• [TASK TO CARRY OUT]
Every line below that contains the word "tweet" must be copied.

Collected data

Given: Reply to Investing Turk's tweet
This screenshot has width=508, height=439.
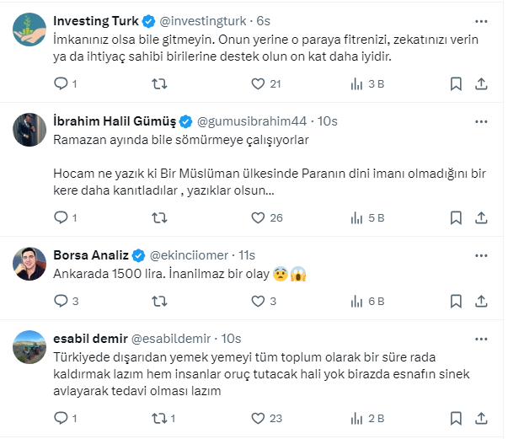Looking at the screenshot, I should (60, 83).
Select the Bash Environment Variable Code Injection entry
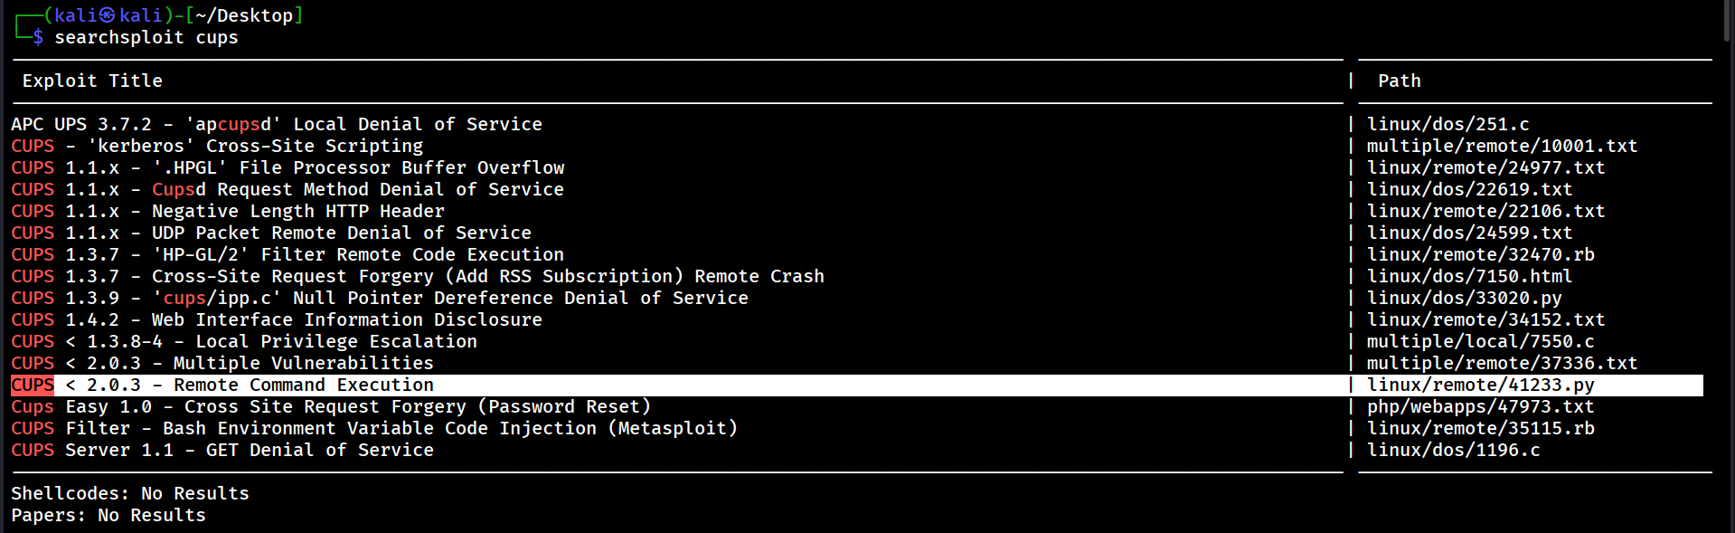Image resolution: width=1735 pixels, height=533 pixels. [374, 428]
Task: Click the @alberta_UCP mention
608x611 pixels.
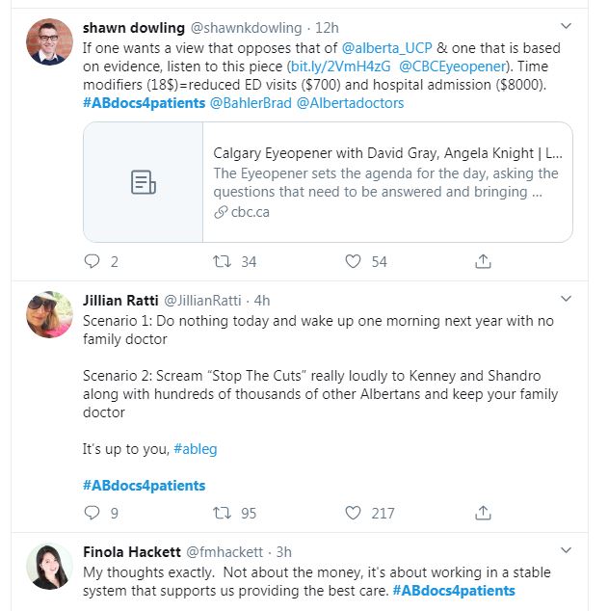Action: (x=383, y=47)
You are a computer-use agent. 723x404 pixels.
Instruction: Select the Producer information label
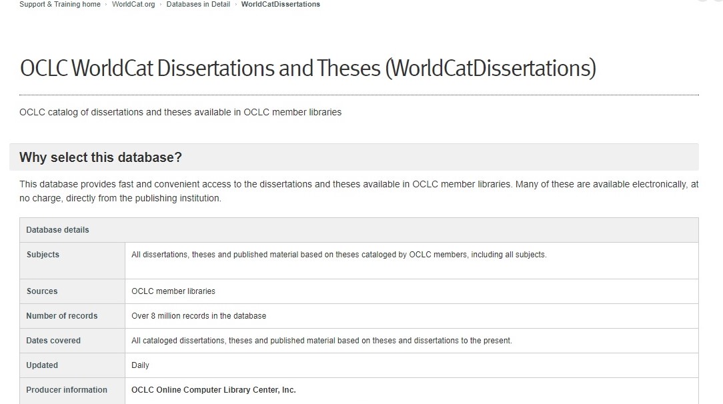pyautogui.click(x=67, y=390)
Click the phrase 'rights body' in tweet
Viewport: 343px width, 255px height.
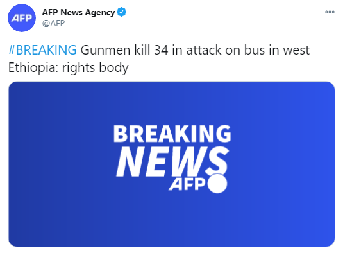coord(96,67)
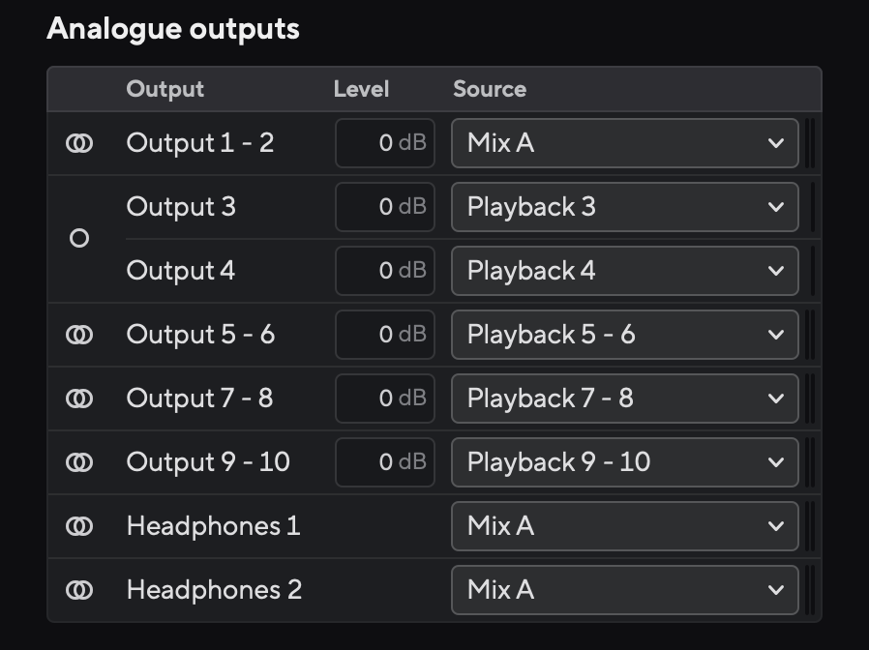Click the meter strip beside the Output 1 - 2 dropdown
869x650 pixels.
(811, 142)
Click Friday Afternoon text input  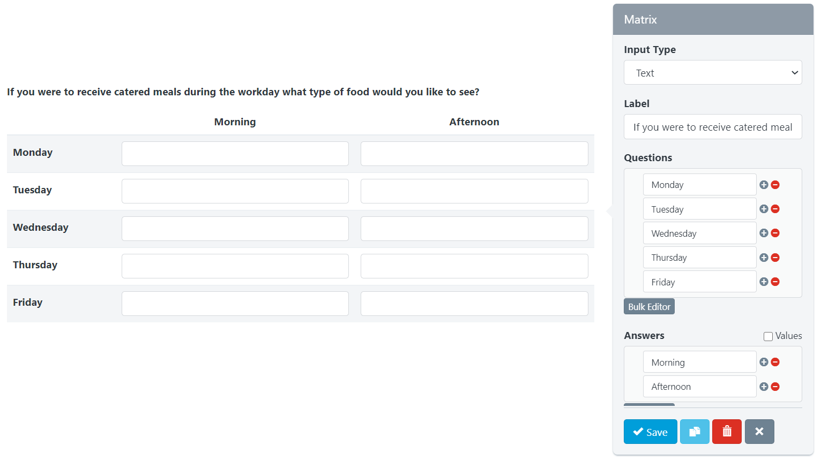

• [SOLUTION TO THE PROBLEM]
Given: Reply to Investing Turk's tweet
Click the phrase 'rights body' in tweet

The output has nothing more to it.